At any rate, we talked about this in RinkChat. In a nutshell, I suggested that some of what's missing might be certain types of human relationships. You have a loving family and friends, so I understand, but as I pointed out, families -- and often friends -- are not assembled based on common interests and intellectual synchronicity. If you're among people that don't understand you or that you can't relate to, my suggestion was that perhaps joining a club or special interest group with other people that share your interests might help you find people that think the way you do. In college, I basically ignored all the people on my dorm floor -- it was the people I shared classes with and people in my Christian group that I developed friendships with.

Dave and I work great together on RinkWorks because even though a TON of our interests are divergent -- and the bulk of our philosophical views on life are divergent -- (we both like fantasy and work with computers for our livings, though in different ways), we have the same sort of bizarre sense of humor that has enabled us to collaborate so successfully with many of the RinkWorks humor features. We email each other quite a lot throughout the day, even though we never see each other anymore, because we "jive." We're in synch on some creative level, and it's really cool.

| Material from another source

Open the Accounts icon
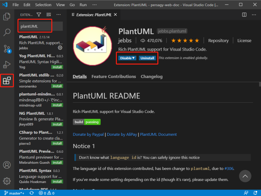Viewport: 261px width, 196px height. pyautogui.click(x=7, y=165)
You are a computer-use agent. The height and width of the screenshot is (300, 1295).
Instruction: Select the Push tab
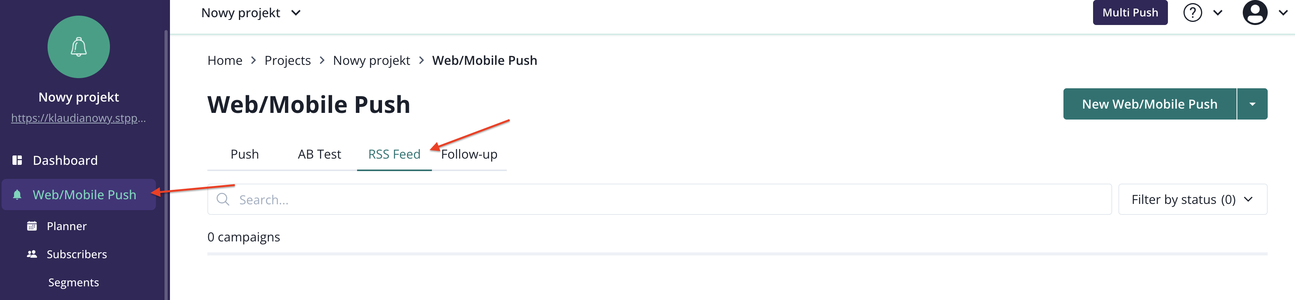coord(244,154)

Mousie expressed some doubt that it had anything to do with other people. I guess it's for you to figure out if that's true or not.

The kind of loneliness that you're speaking of certainly seems familiar to me. If you figure out that what's missing ISN'T related to the absence of a certain kind of human relationship (which is not emotional, familial, or friendship, but an intellectual or creative kind of relationship), then I'd certainly like to hear more from you. It just makes sense to me that if you can use the word 'misunderstood' to describe the problem, that it has to have something to do with other people (who are misunderstanding you).